• Provided text:
==*==
As Mark Hurley wrote over a decade ago, compared to other professions, independent advisors are woefully underserved by their traditional industry vendors. Consequently, independents have to look to innovators who understand their needs to come up with solutions that truly work. That’s why I’m always on the lookout for innovative solutions to the myriad challenges faced by independent financial advisors.
Over the years, we’ve seen remarkable solutions to some of the advisory community’s most perplexing problems: deducting client fees from their portfolios (Schwab Institutional); realizing the inherent value in an advisory practice (FP Transitions); quantifying the business of advice (Moss Adams); consolidating client reports (Advent); outsourcing portfolio management (AssetMark); cost-effectively communicating with clients (Advisor Solutions); and virtual practice management help (Financial Advisor Resources), to name only a few.
Collectively, these companies and others have made major contributions to the current success of independent practices, as businesses. Yet three of the stickier practice management challenges remain unsolved: what to do with smaller clients who really aren’t profitable; how do fee advisors get compensated for advising on client assets in pre-existing, heavily-loaded (is that redundant?) VAs; and how do you cost effectively add the alternative investments that today’s wealthier clients demand?
At least, they’ve been unsolved until now. Recently, I came across Gemini Fund Services in Hauppauge, New York, a 20-year old firm that historically specialized in creating and servicing mutual funds and hedge funds, but which over the past few years started offering what appear to be viable solutions to all three problems faced by independent financial advisors. With $8.6 billion in assets under management for some 45 RIAs, a growing number of advisors seem to think so, too.
A Small Client Solution
Most financial advisors initially come to Gemini because they want to take their hot-shot asset management to a national audience. As you might imagine, that’s about as realistic as playing in the NBA. But lightning does strike some people, so instead of being discouraging, Gemini CEO Andrew Rogers tries to add a dose of reality into the conversation: “I call it the Fund of Dreams,” he says. “Many advisors think that if they just create a mutual fund, investors will flock to it. I tell them to put sales and marketing before the actual operations. We can build the product for them, but first they have to have a business plan for how they will attract client assets. Performance is a good start, but how’s anybody going to know about it?”
The best place to start, of course, is with one’s own clients. Which happily offers what looks to me to be the best solution to the problem of small–but sticky–clients. Everybody has them: they’re some of your first clients, whom your firm out-grew long ago, but you just can’t bring yourself to jettison; they’re relatives or friends of some of your biggest clients, who aren’t anywhere close to meeting your minimums but strengthen your ties to clients who do; and they’re influential stalwarts in your community, whom you view as marketing loss-leaders. Regardless of why you keep them, they continually show up near the bottom of your annual client profitability analysis, yet partly for those reasons above, tend to command much larger portions of your time and energy.
What do you do with them? Suppose you had a mutual fund–probably a fund of funds, with many of the same funds you put in other client portfolios, but tailored to the lower risk tolerance of smaller investors–into which you could place them, consolidating all your smaller portfolios so you can efficiently make decisions about fund selection, and rebalancing across the board. No more complex statements, quarterly client meetings, or phone calls to discuss the latest hot tip they got off motleyfool.com. The best part is that it’s cheaper for the clients–because you’re spreading your decisions over many clients, you can charge a lower fee.
==*==
• Extracted data:

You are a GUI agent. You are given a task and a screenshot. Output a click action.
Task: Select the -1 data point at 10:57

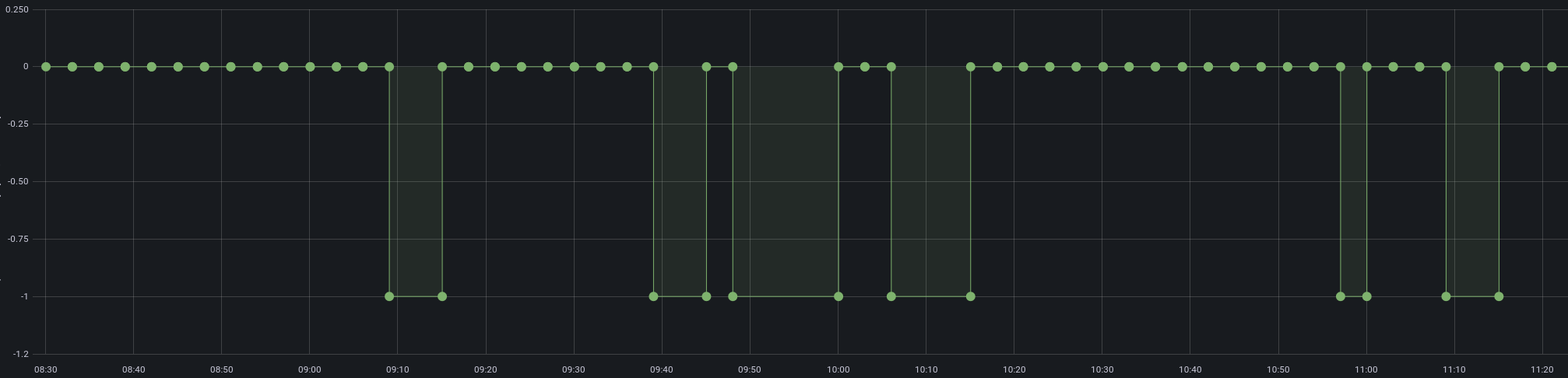coord(1340,296)
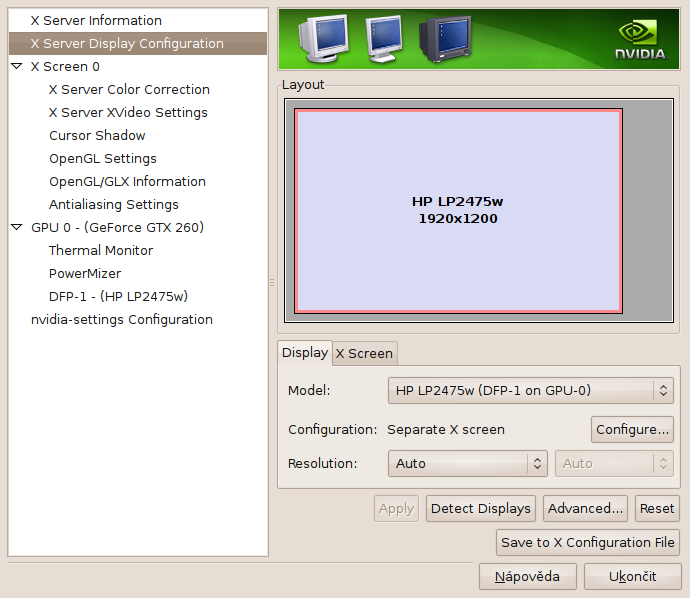Click the NVIDIA logo in the banner
This screenshot has width=690, height=598.
point(639,39)
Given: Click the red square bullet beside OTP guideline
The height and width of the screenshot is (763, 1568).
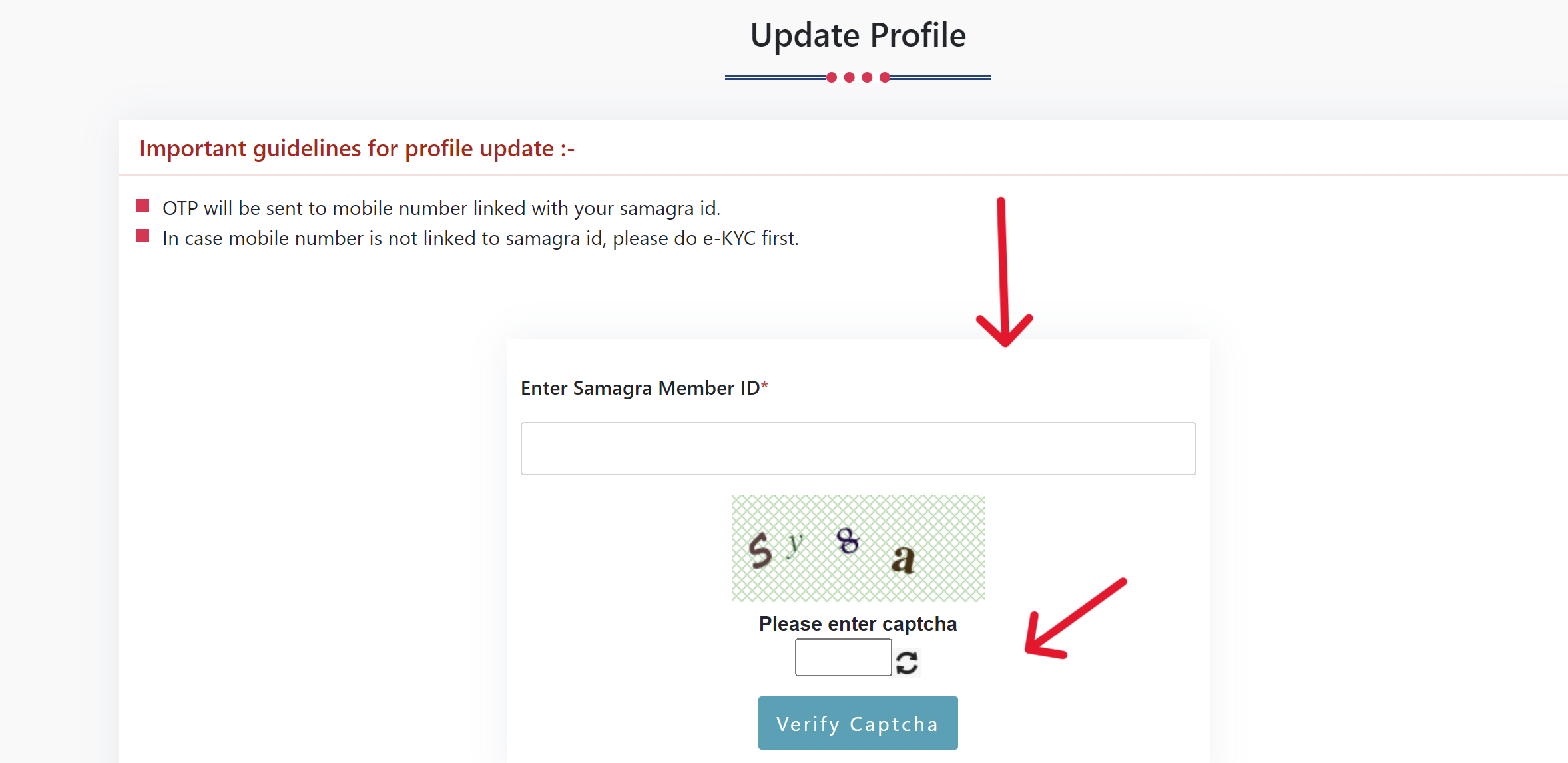Looking at the screenshot, I should click(x=142, y=206).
==*==
• Questions to answer:
1: Answer these questions from the article on independent financial advisors, one line each:
(a) In what town and state is Gemini Fund Services located?
(b) How much in assets under management does Gemini have, and for about how many RIAs?
(c) What name does Andrew Rogers give to the belief that investors will flock to a new mutual fund?
2: The article on independent financial advisors names firms that produced past solutions to advisors' problems. List every one of those firms, leaving out Gemini Fund Services.
3: Does each statement agree with the article on independent financial advisors? Answer yes or no, and quote the words that decide it.
(a) Gemini Fund Services is a 20-year-old firm.
(b) Andrew Rogers tells advisors to put operations before sales and marketing.
(c) Placing smaller clients in one fund lets the advisor charge them a higher fee.

• List of answers:
1:
(a) Hauppauge, New York
(b) $8.6 billion, for some 45 RIAs
(c) The Fund of Dreams

2:
Schwab Institutional
FP Transitions
Moss Adams
Advent
AssetMark
Advisor Solutions
Financial Advisor Resources

3:
(a) Yes: "a 20-year old firm"
(b) No: "I tell them to put sales and marketing before the actual operations."
(c) No: "you can charge a lower fee."